### DATA FOR ANALYSIS
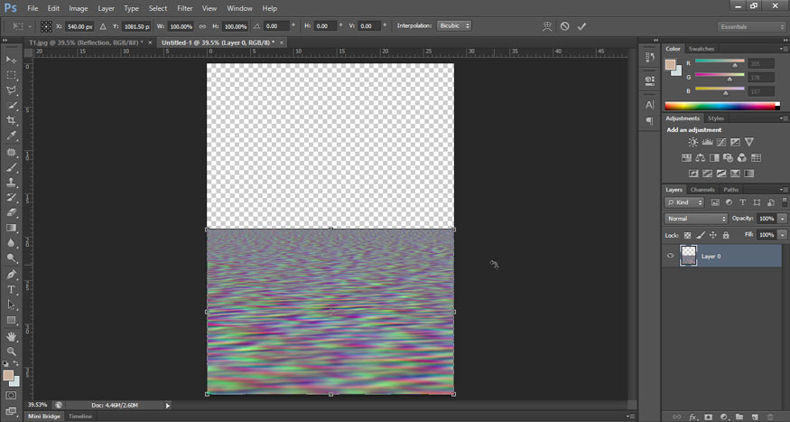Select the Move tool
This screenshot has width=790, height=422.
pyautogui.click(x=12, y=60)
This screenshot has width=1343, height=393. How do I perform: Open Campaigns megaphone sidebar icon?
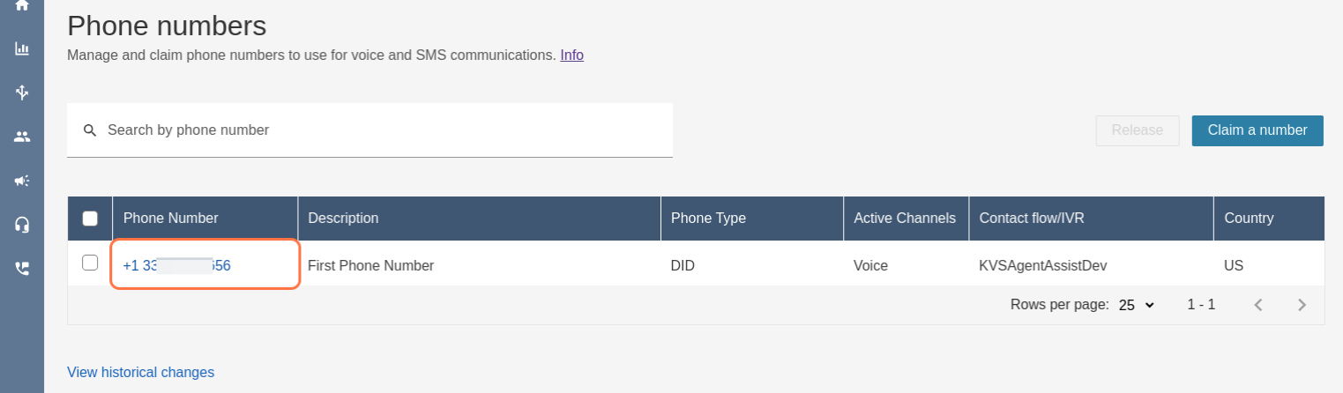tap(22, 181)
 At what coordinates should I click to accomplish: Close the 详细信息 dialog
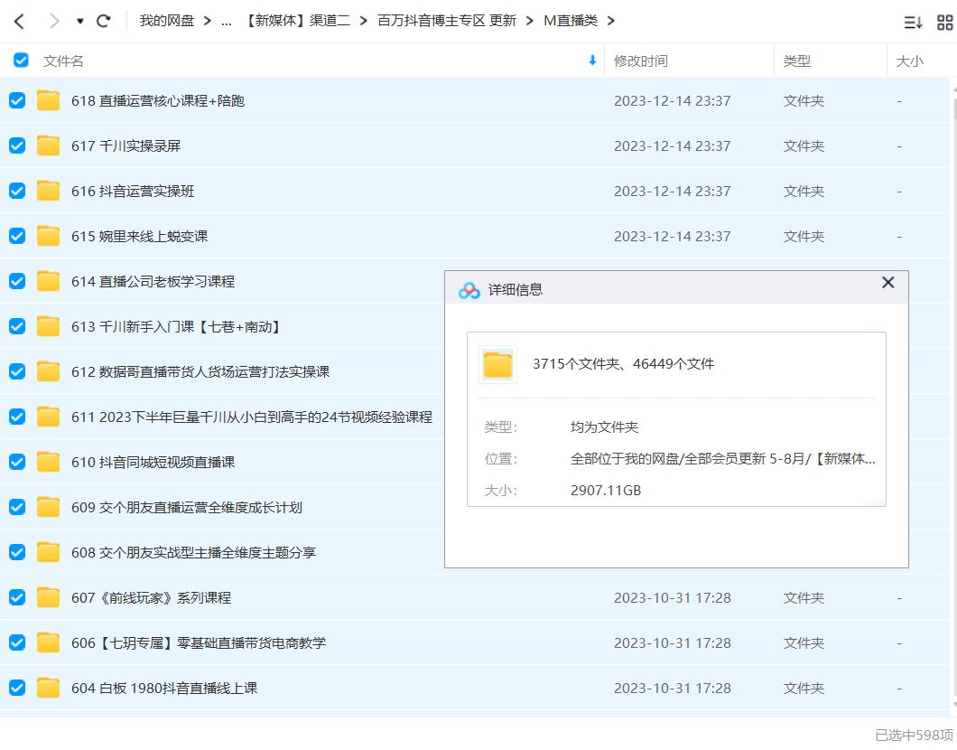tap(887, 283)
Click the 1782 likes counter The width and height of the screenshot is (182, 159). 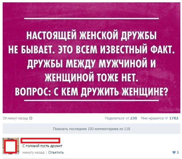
---
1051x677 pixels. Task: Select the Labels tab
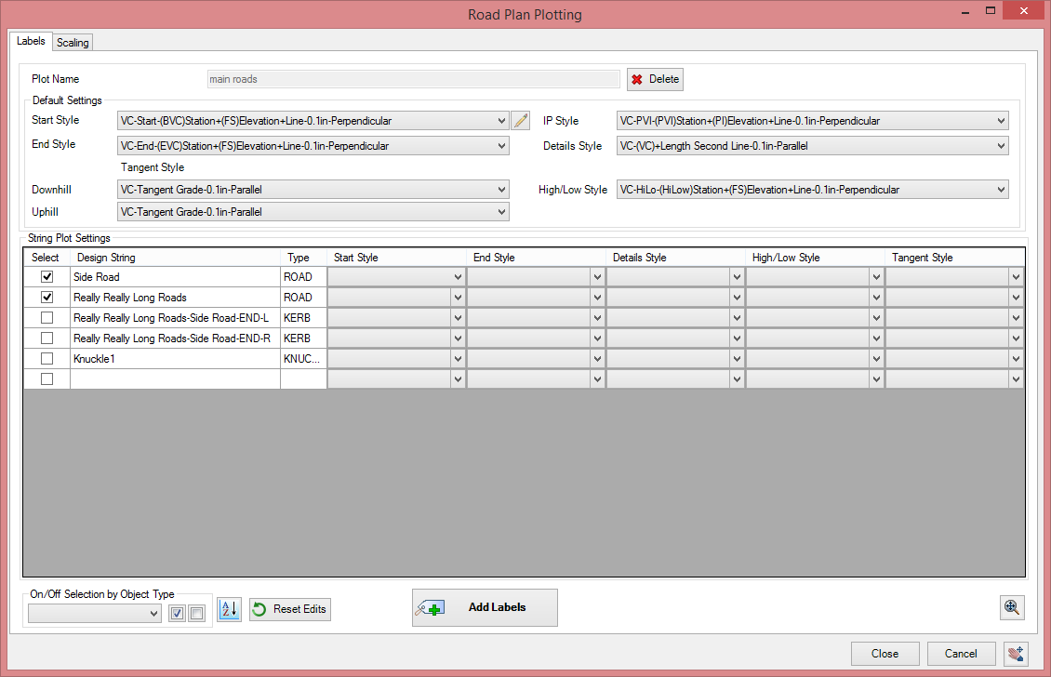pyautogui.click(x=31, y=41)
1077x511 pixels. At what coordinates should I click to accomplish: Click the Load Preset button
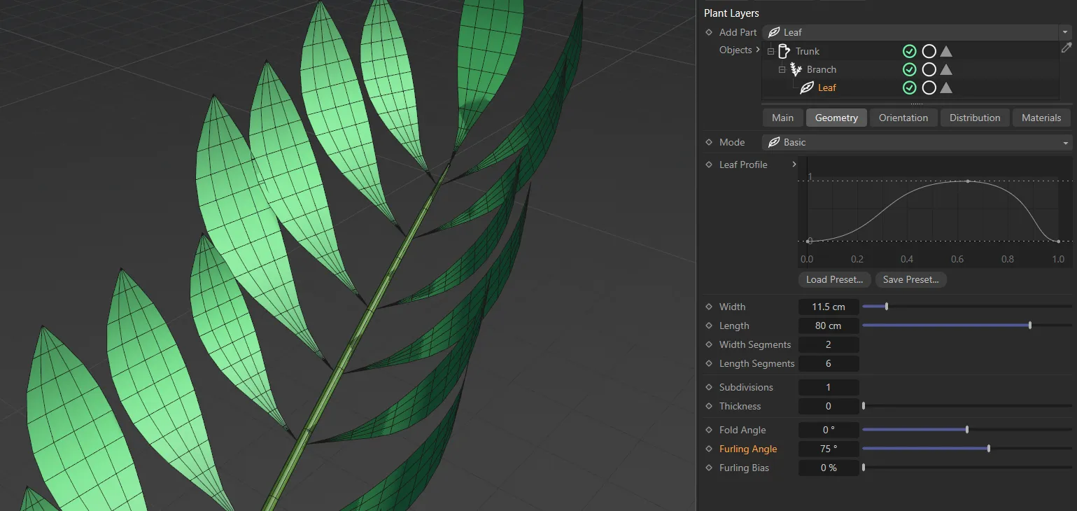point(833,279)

### EXERCISE GOAL
Above are records; write out the lines from the one with "This screenshot has width=1343, height=393." down to the one with "Click the 1782", exactly, leaving the pictures out.

### OUTPUT
This screenshot has width=1343, height=393. How do I perform: Open Campaigns megaphone sidebar icon?
tap(22, 181)
 At what coordinates should I click to accomplish: Close the 详细信息 dialog
tap(887, 283)
Click the 1782 likes counter The width and height of the screenshot is (182, 159). 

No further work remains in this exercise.